Set problem: Convert the part that opens with the line containing "Select Robert in Assign to list" and closes with the line containing "Action: [71, 213]" into a JSON list of strings, one string per line, with blank lines omitted.

Data for the task:
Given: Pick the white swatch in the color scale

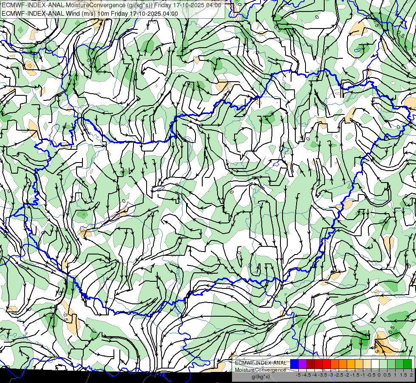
...
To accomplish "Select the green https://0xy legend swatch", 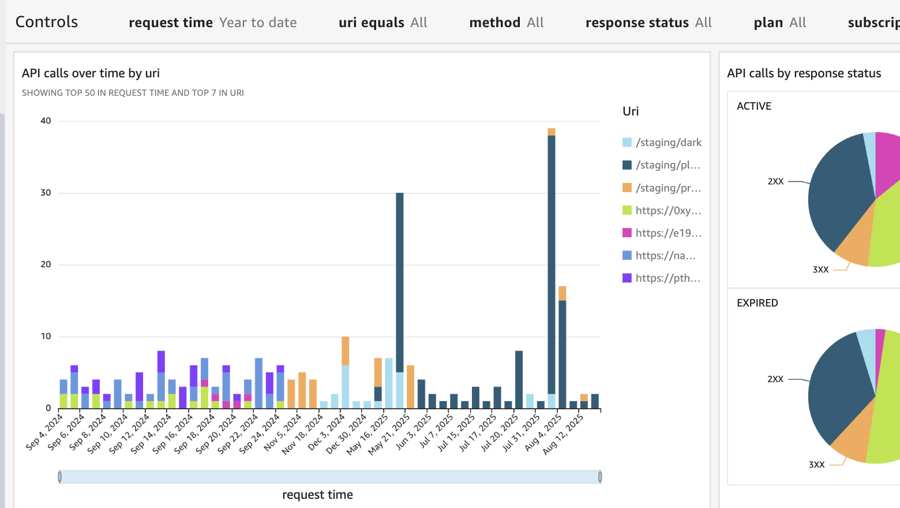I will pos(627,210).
==
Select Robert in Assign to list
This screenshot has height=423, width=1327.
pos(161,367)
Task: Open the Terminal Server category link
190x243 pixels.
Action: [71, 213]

Task answer:
[
  "Select Robert in Assign to list",
  "This screenshot has height=423, width=1327.",
  "pos(161,367)",
  "Task: Open the Terminal Server category link",
  "190x243 pixels.",
  "Action: [71, 213]"
]